> Texto fuente
+===+

JUAN PABLO II
ÁNGELUS
Domingo 1 de agosto de 1993
Queridos hermanos y hermanas:
1. Mientras prosigue nuestra peregrinación ideal con los jóvenes de todo el mundo hacia Denver, con ocasión de la próxima Jornada mundial de la juventud, que será una gran fiesta de la vida, queremos detenernos hoy para contemplar la fuente misma de la vida: Cristo.
En realidad, la vida es una maravilla que el pensamiento, la ciencia y el arte no se cansan de descifrar. Aunque se intente comprenderla, conserva siempre algo de misterioso.
Sin embargo, aunque a una distancia infinita, la fe permite fijar su fuente trascendente, captándola en el misterio del amor trinitario, donde Dios se entrega perennemente en la relación recíproca de las tres Personas divinas. Allí tiene su fuente el acto libre de la creación; allí se sitúa la decisión gratuita de la redención, en virtud de la cual el Hijo eterno se hizo vida y luz de los hombres.

+===+

> Material proporcionado
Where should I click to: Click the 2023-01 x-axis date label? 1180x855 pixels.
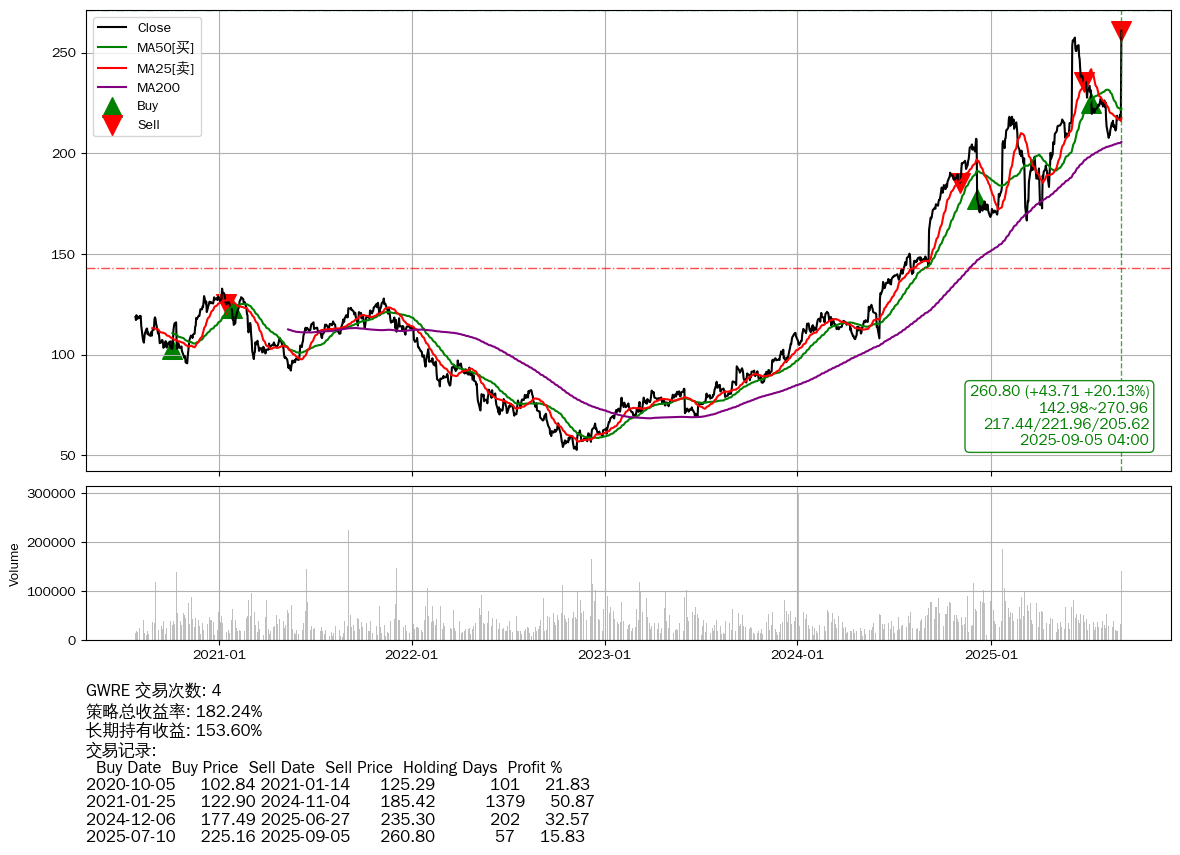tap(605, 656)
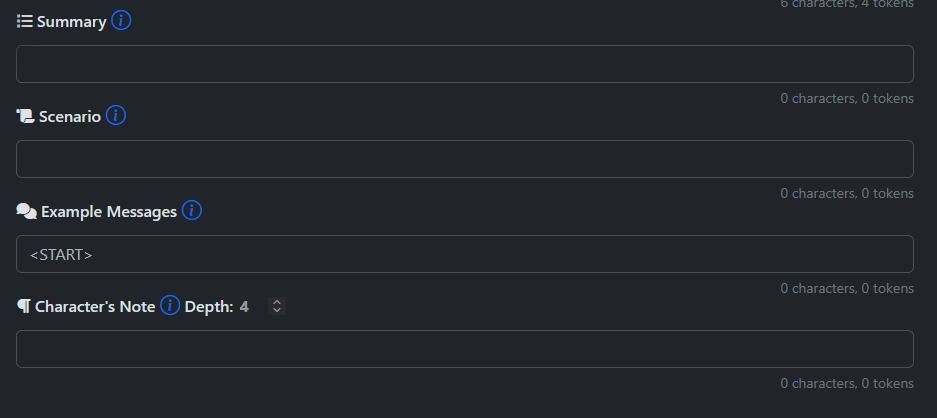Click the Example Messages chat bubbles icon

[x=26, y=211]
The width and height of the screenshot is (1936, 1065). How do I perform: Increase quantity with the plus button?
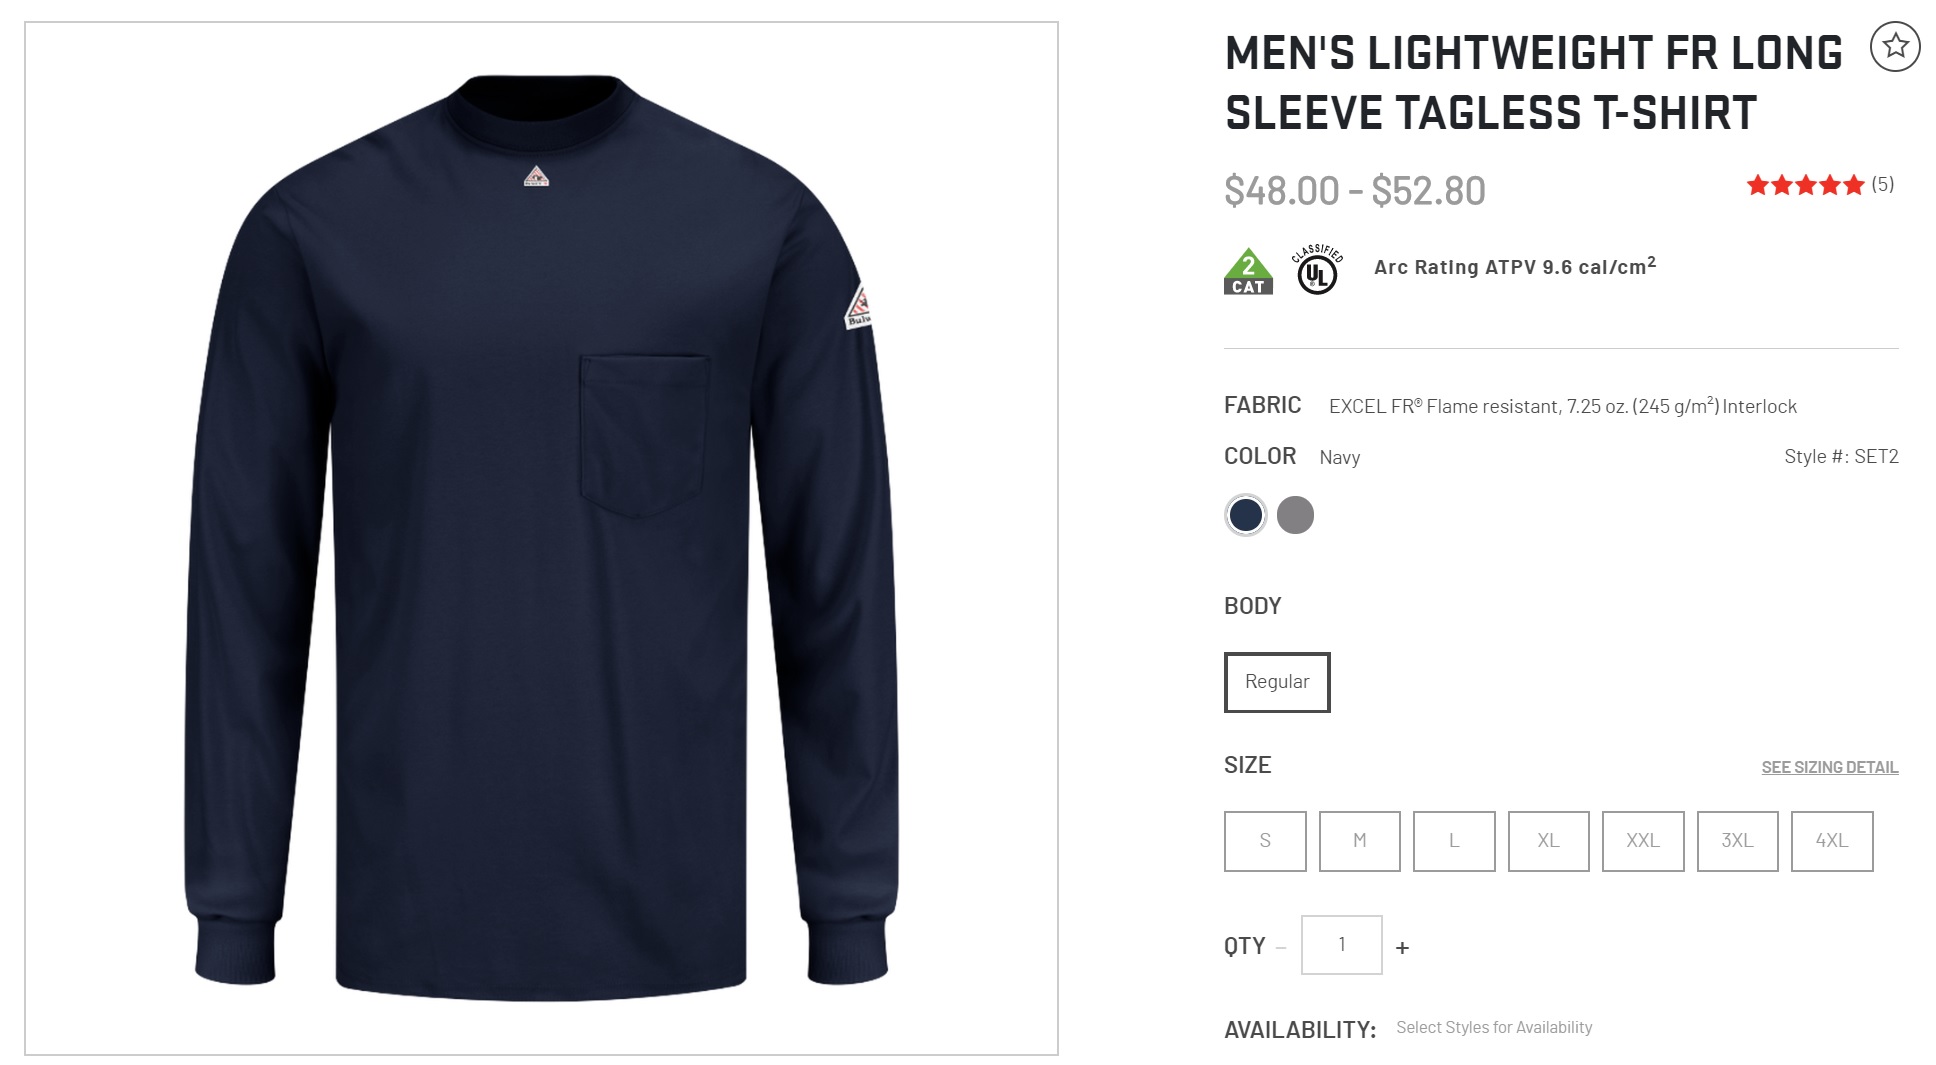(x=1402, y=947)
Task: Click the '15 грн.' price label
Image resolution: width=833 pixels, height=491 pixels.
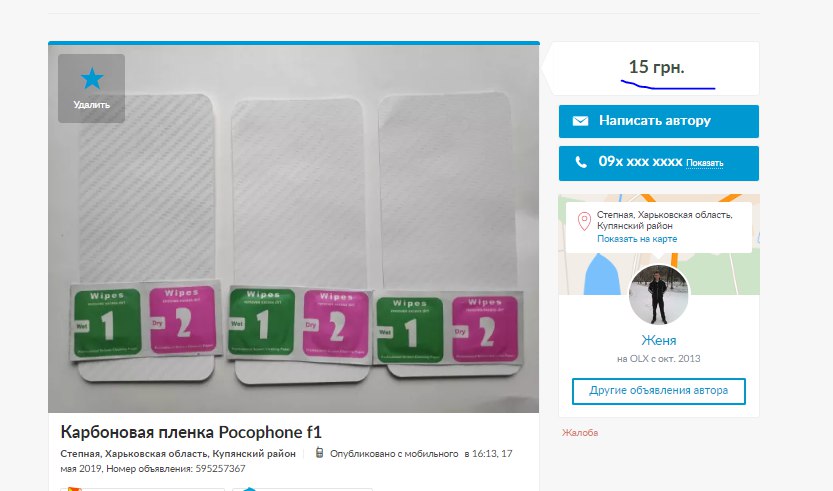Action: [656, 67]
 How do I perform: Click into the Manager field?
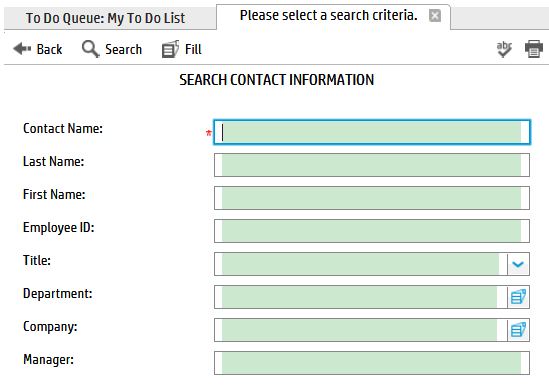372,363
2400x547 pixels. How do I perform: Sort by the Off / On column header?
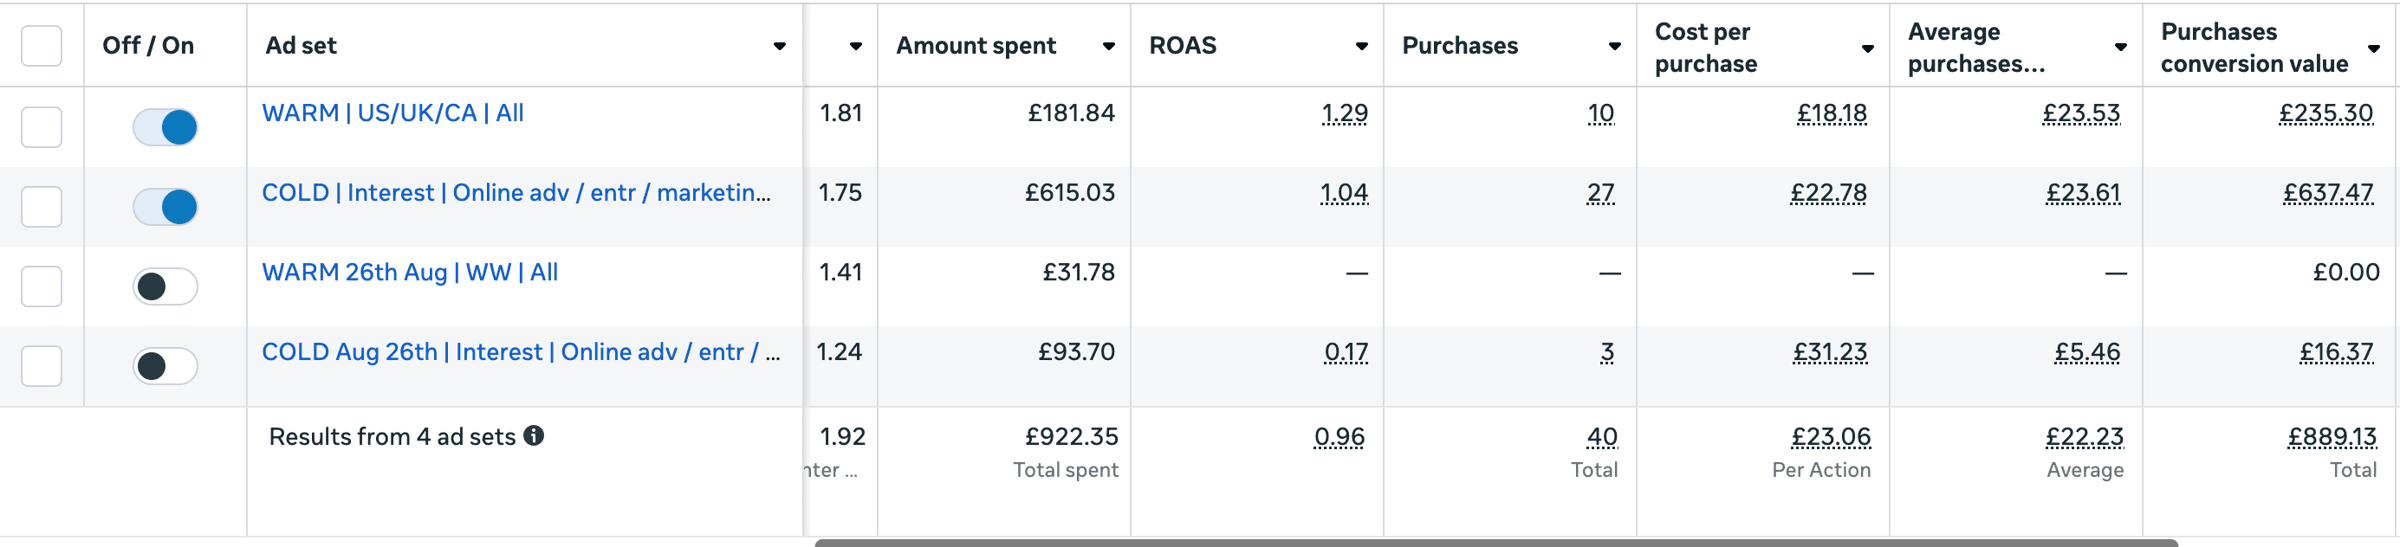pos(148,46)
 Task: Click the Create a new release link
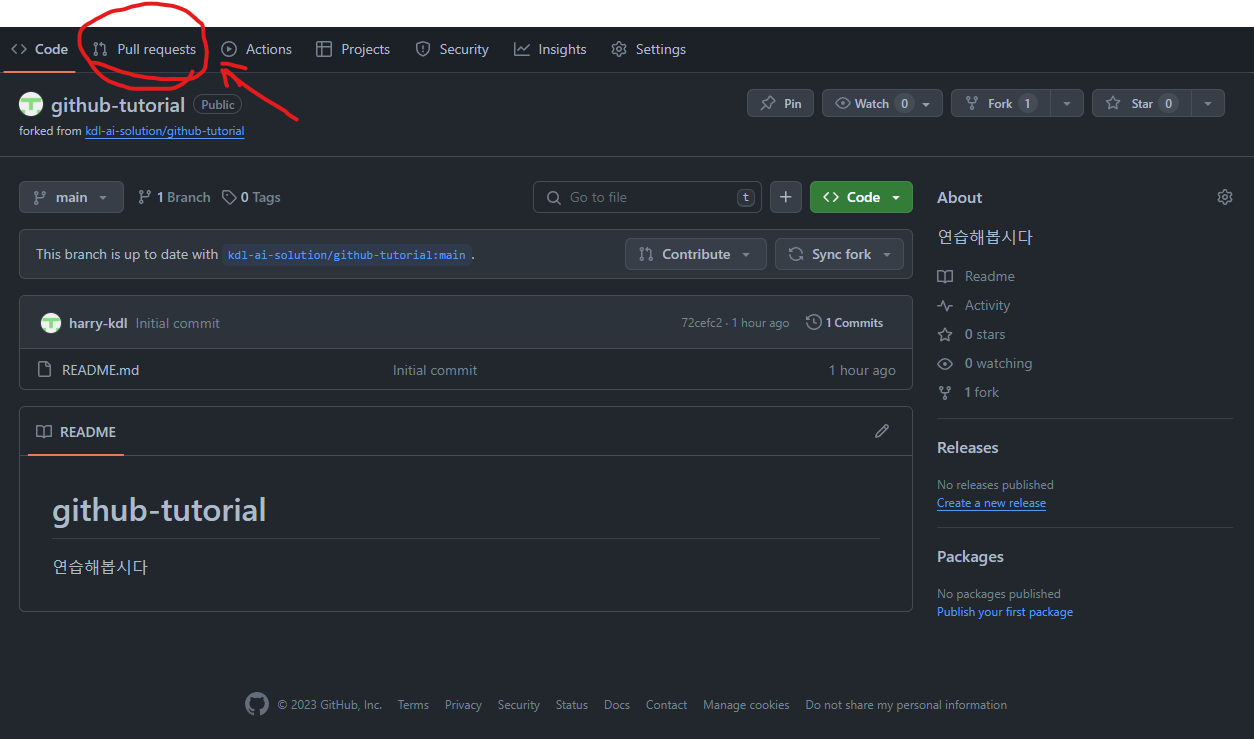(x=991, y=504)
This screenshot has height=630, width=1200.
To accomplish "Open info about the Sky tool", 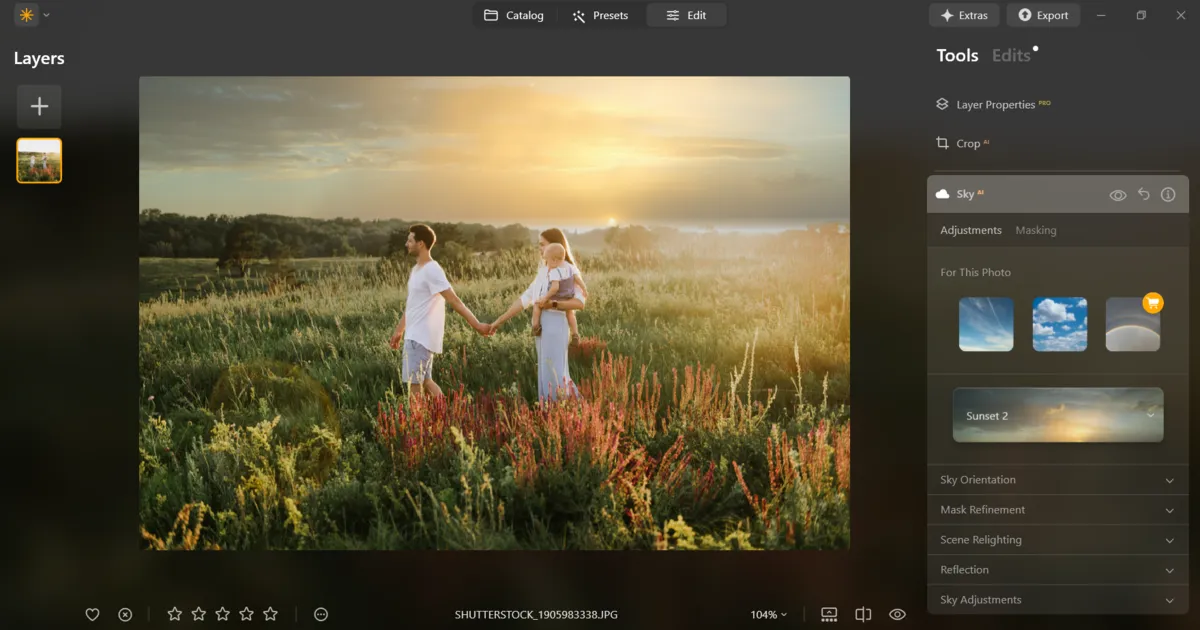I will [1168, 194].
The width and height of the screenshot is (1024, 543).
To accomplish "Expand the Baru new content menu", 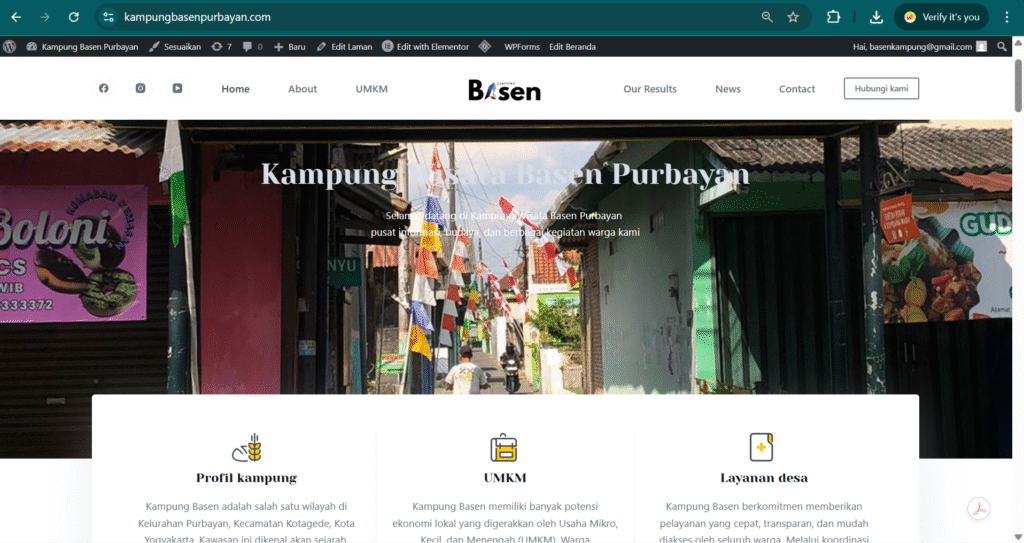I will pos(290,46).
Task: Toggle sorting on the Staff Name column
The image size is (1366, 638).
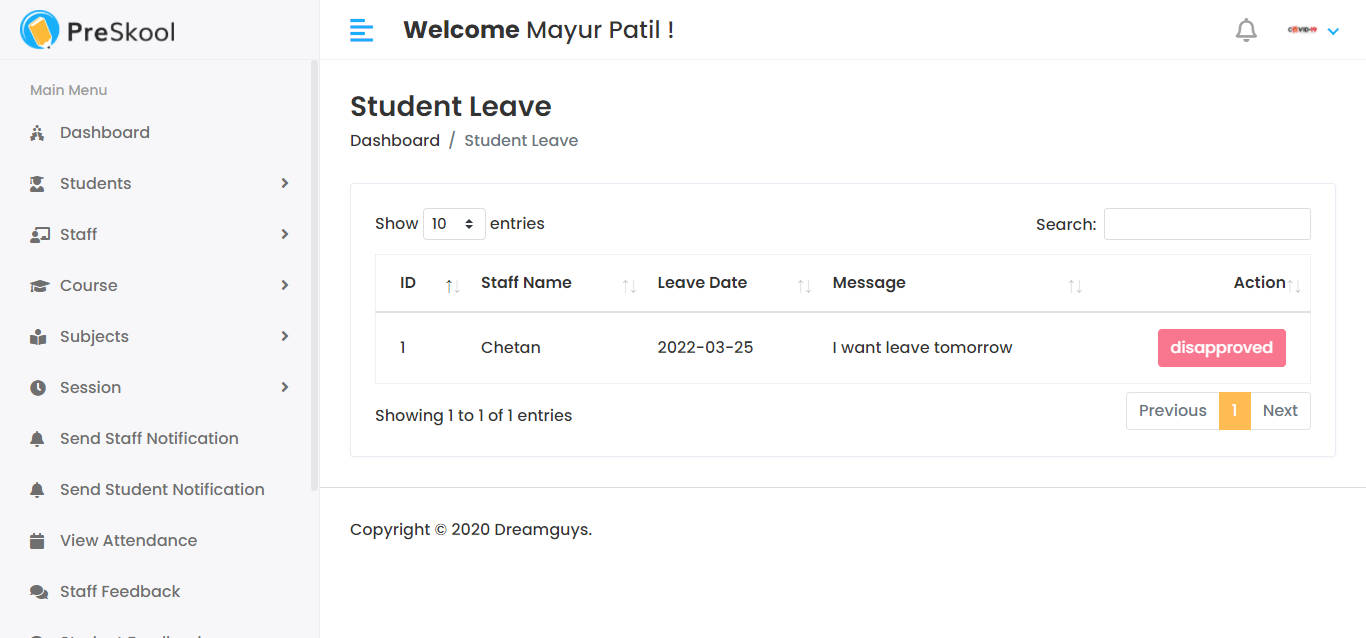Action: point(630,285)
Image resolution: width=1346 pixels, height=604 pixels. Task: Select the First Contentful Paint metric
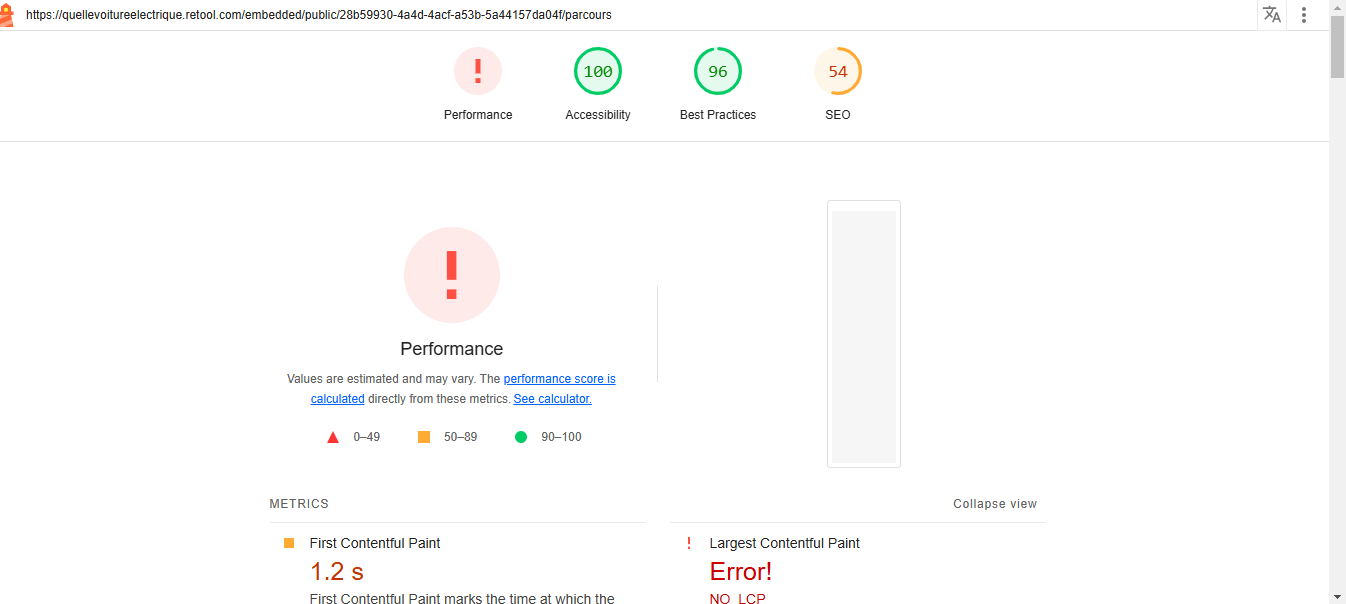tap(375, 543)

+===+

> Objetivos
1. Según el texto del Ángelus, ¿qué tres ámbitos no se cansan de descifrar la vida?
2. Reproduce el fragmento del texto del Ángelus que va desde "JUAN PABLO II" hasta "algo de misterioso.", ambos incluidos.

> Respuestas del ejercicio
1. El pensamiento, la ciencia y el arte.

2.
JUAN PABLO II
ÁNGELUS
Domingo 1 de agosto de 1993
Queridos hermanos y hermanas:
1. Mientras prosigue nuestra peregrinación ideal con los jóvenes de todo el mundo hacia Denver, con ocasión de la próxima Jornada mundial de la juventud, que será una gran fiesta de la vida, queremos detenernos hoy para contemplar la fuente misma de la vida: Cristo.
En realidad, la vida es una maravilla que el pensamiento, la ciencia y el arte no se cansan de descifrar. Aunque se intente comprenderla, conserva siempre algo de misterioso.